→ **Directive**: Transcribe, word for word, the passage of the Tarantulas band profile between "In 2011, The" and "release in 2019.", inclusive.
start Text extract
The Tarantulas  are a surf guitar / rockabilly / punk  band. The Tarantulas Formed in 1995 in Orlando, Florida, with Randy J Shams (also known as a film composer) on guitar and  Chris Valentino on drums.

Early history 
In the early 1990s, guitarist Randy J was performing as a solo guitarist at local coffee houses and bars in Orlando. Chris Valentino, who was already gaining a reputation as an experienced percussionist and jazz drummer, would sit in on drums and the two musicians would improvise on instrumentals during live shows.

The experimental elements of the music gradually became a backdrop for pure traditional surf guitar melodies in the style of The Lively Ones, Link Wray, Dick Dale, and The Ventures. In August 1993 Randy J began performing under The Tarantulas name and by 1995 The two musicians found a bassist, Loran Lea, to round out the band, and the trio continued performing as The Tarantulas.

Monster Wave era 

In 1998, Ken Baugh joined The Tarantulas on bass and recorded with the band on "Monster Wave 100 Feet High". Ken was already known as a surf guitarist with his own band, the Ten Penny Heroes. The band continued performing shows at the House of Blues in Orlando, opening shows for Link Wray, and performing shows with The Friends of Dean Martinez and Dick Dale.

The trio released Monster Wave 100 Feet High in 1999 followed by Bandidos De Rojos in 2000.

Current recordings  
The Tarantulas Greatest Hits..or ... The Big Sellout was released in 2004, and Don't Murder Anyone ... Listen to the Lovebeats in June 2006.

They feature drummer Eddy Barattini, vocalist Kelly Cole, and early Tarantula tracks from the original lineup in the mid-1990s.

In 2011, The Tarantulas released the singles "Love in a Haystack" and "Summertime Girl". The current members for touring and recording are Randy J on guitar and vocals, Bill Juharos on drums, and Udi Cohen on bass.

The band is currently located in Arizona and Florida. The pop-punk album "13 Bites" was released in October 2019. The surf album "Surf 101" is scheduled for release in 2019.
end Text extract
start Extracted entries
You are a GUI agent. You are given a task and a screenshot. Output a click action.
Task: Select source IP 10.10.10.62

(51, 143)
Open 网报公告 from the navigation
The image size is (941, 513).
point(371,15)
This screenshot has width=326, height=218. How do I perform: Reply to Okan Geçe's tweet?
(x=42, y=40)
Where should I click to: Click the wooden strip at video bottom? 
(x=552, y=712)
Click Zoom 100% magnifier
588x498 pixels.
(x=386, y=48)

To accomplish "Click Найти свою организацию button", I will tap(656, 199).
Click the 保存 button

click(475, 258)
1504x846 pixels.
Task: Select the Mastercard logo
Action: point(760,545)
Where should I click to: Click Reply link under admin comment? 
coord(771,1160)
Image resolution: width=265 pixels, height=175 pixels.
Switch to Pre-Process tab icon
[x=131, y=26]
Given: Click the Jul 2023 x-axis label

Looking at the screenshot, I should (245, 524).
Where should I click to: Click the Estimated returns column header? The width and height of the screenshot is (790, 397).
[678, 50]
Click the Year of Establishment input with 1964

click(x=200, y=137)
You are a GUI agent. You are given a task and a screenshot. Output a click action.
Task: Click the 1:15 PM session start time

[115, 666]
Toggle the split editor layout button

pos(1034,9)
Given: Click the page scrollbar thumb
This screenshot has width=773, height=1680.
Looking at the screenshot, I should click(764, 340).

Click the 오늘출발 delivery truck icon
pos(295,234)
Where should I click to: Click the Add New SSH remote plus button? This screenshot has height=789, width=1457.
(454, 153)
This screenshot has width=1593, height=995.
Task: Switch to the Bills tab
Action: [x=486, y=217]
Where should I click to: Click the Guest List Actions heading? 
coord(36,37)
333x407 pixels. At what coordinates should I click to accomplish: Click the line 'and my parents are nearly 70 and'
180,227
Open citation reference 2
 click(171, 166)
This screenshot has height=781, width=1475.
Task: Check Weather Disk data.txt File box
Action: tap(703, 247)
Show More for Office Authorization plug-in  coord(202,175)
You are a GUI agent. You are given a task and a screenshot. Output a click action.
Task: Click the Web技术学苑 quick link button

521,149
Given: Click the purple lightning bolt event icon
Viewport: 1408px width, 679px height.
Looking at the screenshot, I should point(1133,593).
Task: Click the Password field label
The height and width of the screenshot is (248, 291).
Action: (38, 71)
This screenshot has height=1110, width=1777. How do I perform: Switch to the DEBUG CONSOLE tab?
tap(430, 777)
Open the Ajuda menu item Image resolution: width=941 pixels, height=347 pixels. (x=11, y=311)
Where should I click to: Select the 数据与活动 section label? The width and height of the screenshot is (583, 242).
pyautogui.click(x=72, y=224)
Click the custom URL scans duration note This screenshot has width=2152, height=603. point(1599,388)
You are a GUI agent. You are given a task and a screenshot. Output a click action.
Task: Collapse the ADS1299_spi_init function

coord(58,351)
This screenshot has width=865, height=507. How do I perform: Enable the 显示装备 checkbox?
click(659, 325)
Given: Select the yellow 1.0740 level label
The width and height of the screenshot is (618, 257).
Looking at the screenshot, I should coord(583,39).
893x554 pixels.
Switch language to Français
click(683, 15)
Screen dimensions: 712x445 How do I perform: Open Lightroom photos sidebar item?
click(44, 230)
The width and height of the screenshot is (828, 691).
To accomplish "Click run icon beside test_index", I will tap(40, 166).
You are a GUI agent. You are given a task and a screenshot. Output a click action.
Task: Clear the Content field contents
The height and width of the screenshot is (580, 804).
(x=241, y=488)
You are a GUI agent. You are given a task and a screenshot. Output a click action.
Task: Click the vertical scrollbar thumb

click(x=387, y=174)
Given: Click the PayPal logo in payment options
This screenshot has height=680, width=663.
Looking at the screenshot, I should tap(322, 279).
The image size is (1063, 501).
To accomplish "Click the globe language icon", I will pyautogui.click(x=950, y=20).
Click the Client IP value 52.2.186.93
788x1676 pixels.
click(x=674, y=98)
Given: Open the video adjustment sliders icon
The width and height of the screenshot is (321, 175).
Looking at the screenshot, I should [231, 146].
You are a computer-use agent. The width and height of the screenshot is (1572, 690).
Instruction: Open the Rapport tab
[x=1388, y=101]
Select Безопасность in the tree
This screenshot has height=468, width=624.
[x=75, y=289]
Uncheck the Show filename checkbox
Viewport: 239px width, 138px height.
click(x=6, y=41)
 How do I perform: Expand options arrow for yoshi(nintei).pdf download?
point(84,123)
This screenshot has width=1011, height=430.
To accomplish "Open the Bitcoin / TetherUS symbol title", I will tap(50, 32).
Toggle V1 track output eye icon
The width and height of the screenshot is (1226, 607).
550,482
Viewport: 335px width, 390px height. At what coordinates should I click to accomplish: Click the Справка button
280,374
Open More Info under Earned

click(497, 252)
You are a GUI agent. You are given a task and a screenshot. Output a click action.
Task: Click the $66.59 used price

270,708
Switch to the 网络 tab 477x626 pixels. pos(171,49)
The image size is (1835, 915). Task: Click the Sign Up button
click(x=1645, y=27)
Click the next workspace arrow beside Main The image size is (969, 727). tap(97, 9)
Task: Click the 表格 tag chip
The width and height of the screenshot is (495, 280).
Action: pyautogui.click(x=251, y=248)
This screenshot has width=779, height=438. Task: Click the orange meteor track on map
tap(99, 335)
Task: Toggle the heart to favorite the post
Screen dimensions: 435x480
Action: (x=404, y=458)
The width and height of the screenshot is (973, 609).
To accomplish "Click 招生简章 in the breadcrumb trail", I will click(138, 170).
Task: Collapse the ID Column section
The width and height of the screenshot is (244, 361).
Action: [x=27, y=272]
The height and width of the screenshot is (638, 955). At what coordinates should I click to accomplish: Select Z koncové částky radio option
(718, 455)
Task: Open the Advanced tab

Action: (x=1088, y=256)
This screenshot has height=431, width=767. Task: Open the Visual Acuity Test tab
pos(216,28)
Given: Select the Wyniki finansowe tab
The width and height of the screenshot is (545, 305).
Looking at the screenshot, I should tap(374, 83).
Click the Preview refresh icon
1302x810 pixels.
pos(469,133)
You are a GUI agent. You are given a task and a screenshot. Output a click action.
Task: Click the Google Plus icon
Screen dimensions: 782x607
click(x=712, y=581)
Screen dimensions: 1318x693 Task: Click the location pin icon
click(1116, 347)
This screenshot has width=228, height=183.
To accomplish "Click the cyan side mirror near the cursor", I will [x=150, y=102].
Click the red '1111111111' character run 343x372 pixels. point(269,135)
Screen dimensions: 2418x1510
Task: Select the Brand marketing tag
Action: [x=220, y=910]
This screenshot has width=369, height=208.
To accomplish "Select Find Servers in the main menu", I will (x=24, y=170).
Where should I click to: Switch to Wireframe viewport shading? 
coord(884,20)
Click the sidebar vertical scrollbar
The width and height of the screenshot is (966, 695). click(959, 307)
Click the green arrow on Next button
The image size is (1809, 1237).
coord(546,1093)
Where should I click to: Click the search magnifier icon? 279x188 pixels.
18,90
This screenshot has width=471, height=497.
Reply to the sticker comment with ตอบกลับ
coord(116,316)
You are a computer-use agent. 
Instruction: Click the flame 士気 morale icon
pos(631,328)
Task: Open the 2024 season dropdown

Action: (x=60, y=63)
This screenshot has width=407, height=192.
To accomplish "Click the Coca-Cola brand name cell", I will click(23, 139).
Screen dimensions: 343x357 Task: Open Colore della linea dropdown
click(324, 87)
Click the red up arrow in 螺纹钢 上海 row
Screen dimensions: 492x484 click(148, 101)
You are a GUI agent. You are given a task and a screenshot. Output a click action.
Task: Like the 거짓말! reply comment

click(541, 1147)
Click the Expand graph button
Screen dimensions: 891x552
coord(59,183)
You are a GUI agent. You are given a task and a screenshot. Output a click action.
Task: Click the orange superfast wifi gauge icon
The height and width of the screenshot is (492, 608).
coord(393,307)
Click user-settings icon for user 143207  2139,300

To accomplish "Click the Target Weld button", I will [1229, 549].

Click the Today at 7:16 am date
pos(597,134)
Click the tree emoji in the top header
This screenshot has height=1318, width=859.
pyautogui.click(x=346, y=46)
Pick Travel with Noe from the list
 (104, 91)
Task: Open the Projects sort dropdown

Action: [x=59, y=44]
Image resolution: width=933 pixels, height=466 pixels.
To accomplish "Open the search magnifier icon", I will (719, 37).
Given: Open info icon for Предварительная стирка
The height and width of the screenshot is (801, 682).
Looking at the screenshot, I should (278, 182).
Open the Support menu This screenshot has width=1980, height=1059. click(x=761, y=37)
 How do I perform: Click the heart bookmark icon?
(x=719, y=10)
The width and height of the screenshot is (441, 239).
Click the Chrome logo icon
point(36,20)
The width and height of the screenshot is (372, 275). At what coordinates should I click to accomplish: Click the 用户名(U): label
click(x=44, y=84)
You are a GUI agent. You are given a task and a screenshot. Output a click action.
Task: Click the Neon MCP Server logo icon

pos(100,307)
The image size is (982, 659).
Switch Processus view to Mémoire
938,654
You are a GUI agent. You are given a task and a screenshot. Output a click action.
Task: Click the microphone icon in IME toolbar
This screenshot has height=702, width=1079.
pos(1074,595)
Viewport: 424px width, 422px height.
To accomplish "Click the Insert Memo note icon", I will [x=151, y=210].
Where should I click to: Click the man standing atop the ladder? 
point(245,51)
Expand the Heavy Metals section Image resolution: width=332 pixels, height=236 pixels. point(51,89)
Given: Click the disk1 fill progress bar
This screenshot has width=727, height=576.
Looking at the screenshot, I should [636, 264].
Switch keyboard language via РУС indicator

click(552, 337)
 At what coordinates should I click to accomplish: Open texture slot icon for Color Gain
end Extracted entries
→ **Full solution**:
In 2011, The Tarantulas released the singles "Love in a Haystack" and "Summertime Girl". The current members for touring and recording are Randy J on guitar and vocals, Bill Juharos on drums, and Udi Cohen on bass.

The band is currently located in Arizona and Florida. The pop-punk album "13 Bites" was released in October 2019. The surf album "Surf 101" is scheduled for release in 2019.